— Begin Supplied entries —

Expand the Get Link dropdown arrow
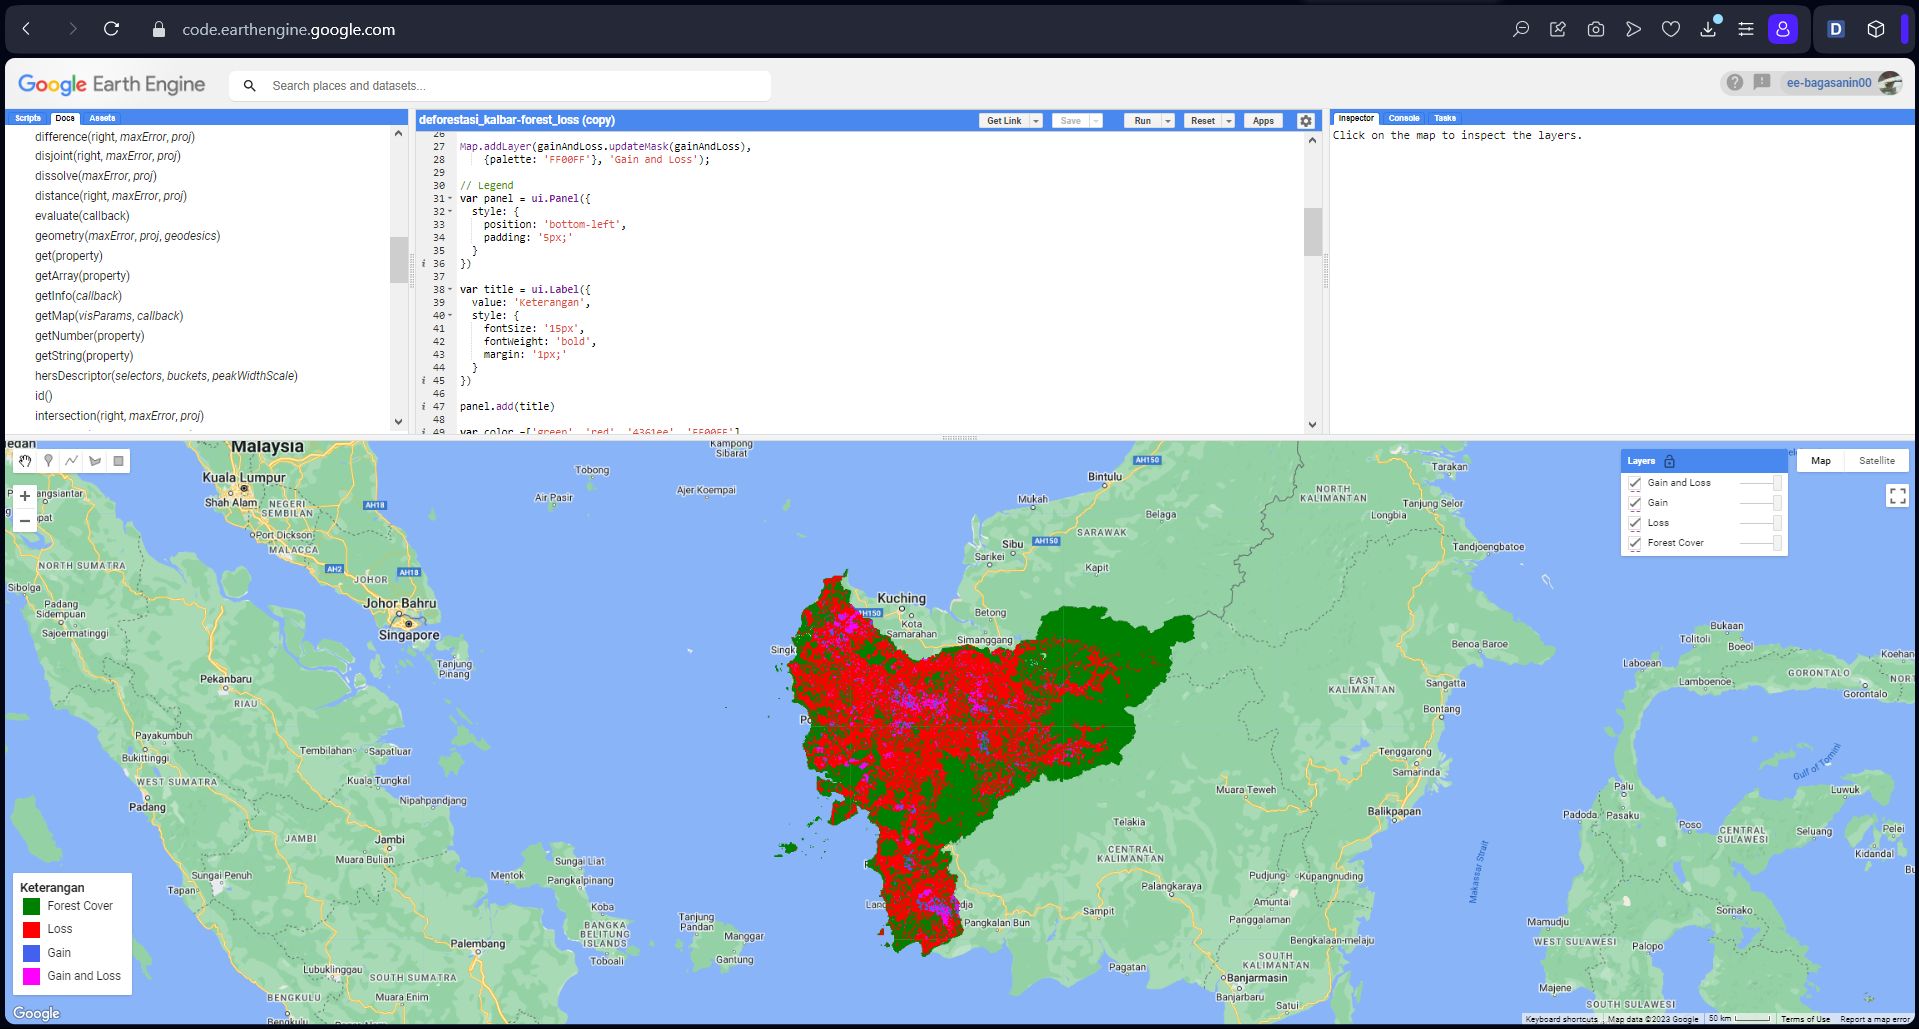Image resolution: width=1919 pixels, height=1029 pixels. [1036, 121]
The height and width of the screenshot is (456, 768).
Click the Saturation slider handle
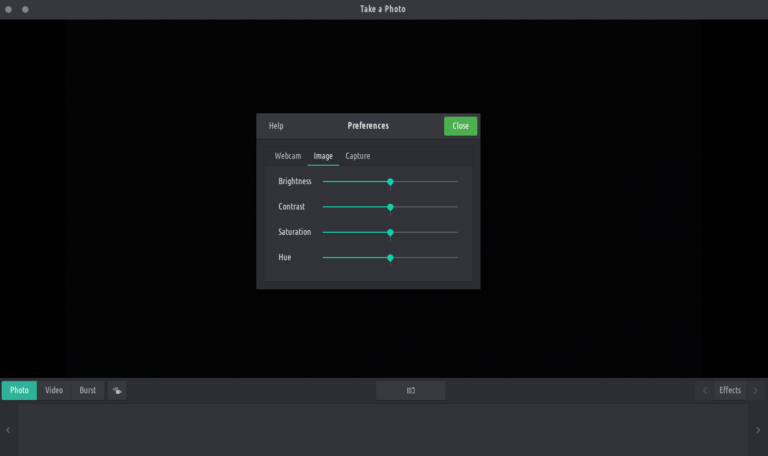pos(390,232)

— End Supplied entries —

## Set problem:
Copy all of the material above verbatim, omitting the pictures.

## The response:
Expand the Get Link dropdown arrow
Image resolution: width=1919 pixels, height=1029 pixels. [1036, 121]
The height and width of the screenshot is (456, 768).
Click the Saturation slider handle
pos(390,232)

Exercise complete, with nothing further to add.